■ Excerpt ■
Movie Review: 'The Host' (2013)

The Host is the latest adaptation of one of best-selling author Stephenie Meyer’s novels. Yes, the same woman who wrote Twilight. I have read all of her books from Twilight to The Host and can say without a doubt that The Host was her best book. There was something very deep about the novel from the character development to the overall plot line.

 It takes you a while to get there and when you do arrive it has been well worth the journey. Now a quick summary, a young woman Melanie Stryder (Saoirse Ronan) is captured by an alien race and implanted with the “soul” of said alien and drama ensues.

I don’t want to give more than that away because this is a story that hinged on so much of the unknown. It’s hard to determine where it’s going because it isn’t a formulaic piece and that is part of its appeal. We don’t know how things are going to turn out and that is a welcome change.

Upon a second viewing I can imagine that it will be even better to watch because so much of watching it the first time, I was watching to see what made it from the book and what didn’t. So that was a bit distracting.

The film was directed by Andrew Niccol, the mastermind behind such films as Gattaca, Lord of War, In Time, & The Truman Show so as you can see this is a really accomplished screenwriter and director. He accomplished one of the rare feats that directors who adapt books into movies face; he brought the world of the book to life.

■ Information provided ■

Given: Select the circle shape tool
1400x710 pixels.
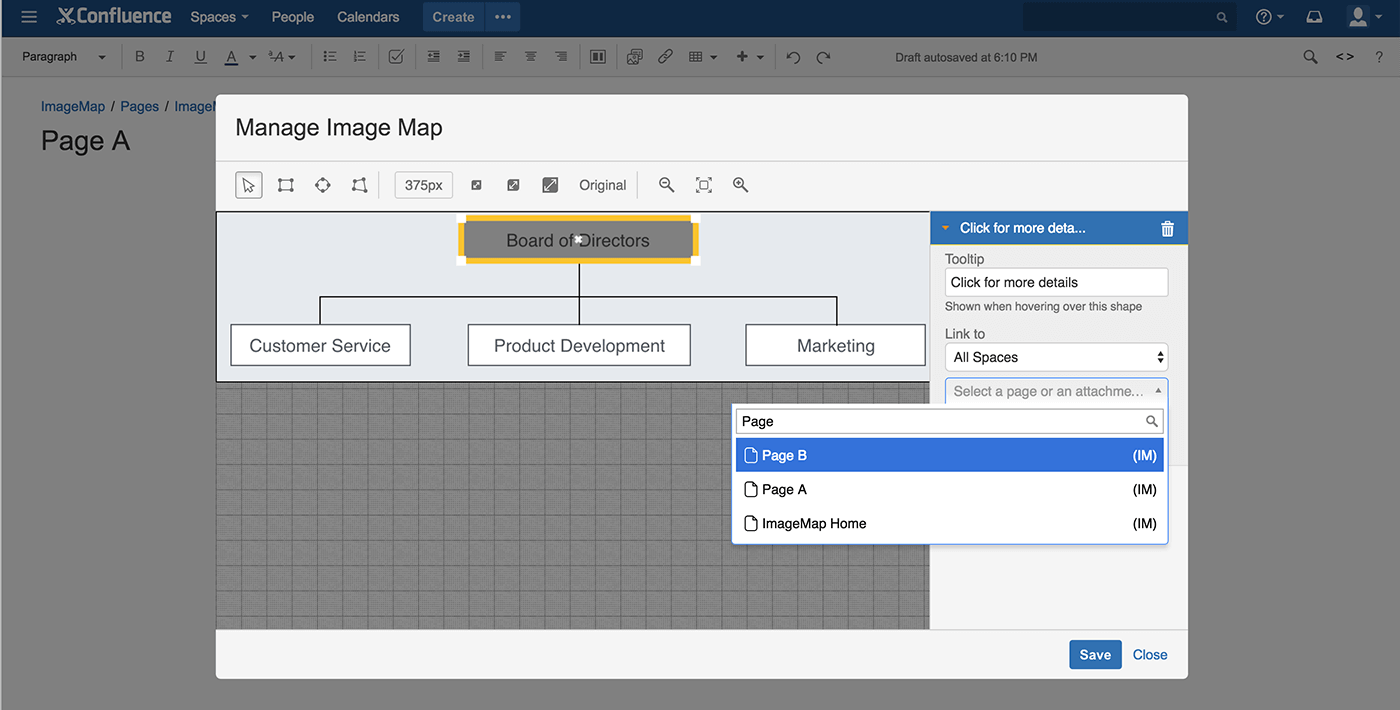Looking at the screenshot, I should 322,185.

■ To be done ■
(1) Copy word for word the part of the review of The Host that opens with the words containing "It takes you" and closes with "and drama ensues.".
(2) In the review of The Host, which actor plays Melanie Stryder?
(3) Write what comes next in the review of The Host, starting after its last sentence.

■ Answer set ■
(1)
It takes you a while to get there and when you do arrive it has been well worth the journey. Now a quick summary, a young woman Melanie Stryder (Saoirse Ronan) is captured by an alien race and implanted with the “soul” of said alien and drama ensues.

(2) Saoirse Ronan

(3)
The cave was absolute perfection and the set design was marvelous. This was half the battle and he nailed it. The cinematography is crisp and sharp. The score was spot on and struck a good balance between letting its presence be known and being vague enough as to not distract from the dialogue.

Niccol also got the best out of his cast; lead by Saoirse Ronan she rose to the occasion in a surprising turn. This was a really tricky part and in the hands of lesser actors it would've been disastrous. It proves that Ronan has a significant range. There were some times, especially at the beginning of the movie, where her accent slipped in though.

Because of that it may have been better to have just had her go with it and use her Irish accent for the part of Wanderer and used an American accent for Melanie to differentiate between the two. Choosing a southern accent as the distinction was a little difficult to follow and not consistent enough to warrant the change. It was too faint to really be distinguishable.

The stand out performance of the film belongs to the superb William Hurt who proves that he is still one of the most versatile actors working. He typically portrays characters that sport a cold-blooded sensibility.

As Jeb, Hurt captures the antithesis of that playing, a good ole’ boy genius and the heart of the human resistance. He portrays Jeb with a warmth, strength and wit. There are other actors who could’ve played this role yet none would’ve done it any better.

Diane Kruger gave an intense performance with a rewarding twist at the end that demonstrated her versatility. As for the younger actors, Max Irons (Jared) still seems to be struggling to find his footing. Newcomer Jake Abel (Ian) showed promise as well as an uncanny resemblance to Kiefer Sutherland.  Ronan’s scenes with Chandler Canterbury (Jamie) were very well done and they avoided the annoying kid clichés that have plagued so many movies.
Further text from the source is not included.